The required output is the line with "This screenshot has height=409, width=383." and each line that follows it to the end of the entries below, copied exactly and with nothing added.

[Opening DATA TO PROCESS section]

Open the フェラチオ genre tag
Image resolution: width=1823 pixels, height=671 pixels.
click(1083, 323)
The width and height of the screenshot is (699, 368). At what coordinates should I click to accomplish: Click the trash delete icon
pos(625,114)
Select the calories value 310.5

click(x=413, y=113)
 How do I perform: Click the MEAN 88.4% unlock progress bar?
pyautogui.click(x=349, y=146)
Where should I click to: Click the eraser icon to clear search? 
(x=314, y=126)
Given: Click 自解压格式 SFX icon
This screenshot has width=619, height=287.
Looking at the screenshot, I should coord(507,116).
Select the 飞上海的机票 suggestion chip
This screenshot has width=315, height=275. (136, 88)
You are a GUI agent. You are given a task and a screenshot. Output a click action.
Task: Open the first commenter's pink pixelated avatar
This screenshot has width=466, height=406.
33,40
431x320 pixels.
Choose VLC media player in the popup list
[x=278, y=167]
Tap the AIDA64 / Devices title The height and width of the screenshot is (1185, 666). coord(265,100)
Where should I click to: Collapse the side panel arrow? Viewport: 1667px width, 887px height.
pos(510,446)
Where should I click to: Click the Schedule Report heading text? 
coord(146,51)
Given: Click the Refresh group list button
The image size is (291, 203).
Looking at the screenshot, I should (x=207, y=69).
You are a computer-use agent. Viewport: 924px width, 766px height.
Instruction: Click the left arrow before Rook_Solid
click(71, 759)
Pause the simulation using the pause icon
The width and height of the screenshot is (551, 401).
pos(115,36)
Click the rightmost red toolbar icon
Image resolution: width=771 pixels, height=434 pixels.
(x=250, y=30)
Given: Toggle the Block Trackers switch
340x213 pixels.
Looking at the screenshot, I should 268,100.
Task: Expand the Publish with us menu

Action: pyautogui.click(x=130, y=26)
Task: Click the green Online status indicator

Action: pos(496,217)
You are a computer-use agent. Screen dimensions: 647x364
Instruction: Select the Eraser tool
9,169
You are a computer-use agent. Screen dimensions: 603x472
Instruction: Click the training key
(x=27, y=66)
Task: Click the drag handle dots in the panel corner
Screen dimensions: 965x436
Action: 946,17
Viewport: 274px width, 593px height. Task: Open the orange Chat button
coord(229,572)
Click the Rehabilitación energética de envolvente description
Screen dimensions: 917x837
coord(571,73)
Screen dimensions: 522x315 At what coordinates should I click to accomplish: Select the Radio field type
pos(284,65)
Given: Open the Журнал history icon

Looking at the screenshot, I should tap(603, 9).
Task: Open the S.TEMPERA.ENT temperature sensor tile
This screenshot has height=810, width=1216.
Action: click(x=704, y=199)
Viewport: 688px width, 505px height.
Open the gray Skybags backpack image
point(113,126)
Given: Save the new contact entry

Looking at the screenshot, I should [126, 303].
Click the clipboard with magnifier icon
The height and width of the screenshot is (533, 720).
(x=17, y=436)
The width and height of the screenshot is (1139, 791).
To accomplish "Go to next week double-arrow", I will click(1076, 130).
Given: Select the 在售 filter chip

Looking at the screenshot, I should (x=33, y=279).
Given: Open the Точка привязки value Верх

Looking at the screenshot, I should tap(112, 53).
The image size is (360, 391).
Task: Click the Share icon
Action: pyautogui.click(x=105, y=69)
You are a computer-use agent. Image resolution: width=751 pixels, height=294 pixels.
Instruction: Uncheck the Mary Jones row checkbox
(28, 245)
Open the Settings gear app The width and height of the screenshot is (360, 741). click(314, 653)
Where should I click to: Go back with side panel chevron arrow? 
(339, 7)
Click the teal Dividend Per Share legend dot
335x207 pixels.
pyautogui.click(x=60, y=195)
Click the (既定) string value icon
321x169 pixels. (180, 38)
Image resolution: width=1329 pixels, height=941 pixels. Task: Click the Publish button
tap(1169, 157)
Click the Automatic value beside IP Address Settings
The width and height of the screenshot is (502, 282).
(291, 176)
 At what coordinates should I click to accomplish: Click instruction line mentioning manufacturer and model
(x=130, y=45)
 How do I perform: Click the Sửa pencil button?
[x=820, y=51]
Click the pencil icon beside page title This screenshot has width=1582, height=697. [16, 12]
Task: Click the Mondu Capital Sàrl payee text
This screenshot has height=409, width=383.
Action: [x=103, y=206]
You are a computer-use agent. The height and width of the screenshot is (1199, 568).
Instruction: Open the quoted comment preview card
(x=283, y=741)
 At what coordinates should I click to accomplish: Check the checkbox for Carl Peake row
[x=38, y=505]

[Closing DATA TO PROCESS section]

_YOUR SOLUTION_:
This screenshot has height=409, width=383.
Action: [x=103, y=206]
You are a computer-use agent. The height and width of the screenshot is (1199, 568).
Instruction: Open the quoted comment preview card
(x=283, y=741)
 At what coordinates should I click to accomplish: Check the checkbox for Carl Peake row
[x=38, y=505]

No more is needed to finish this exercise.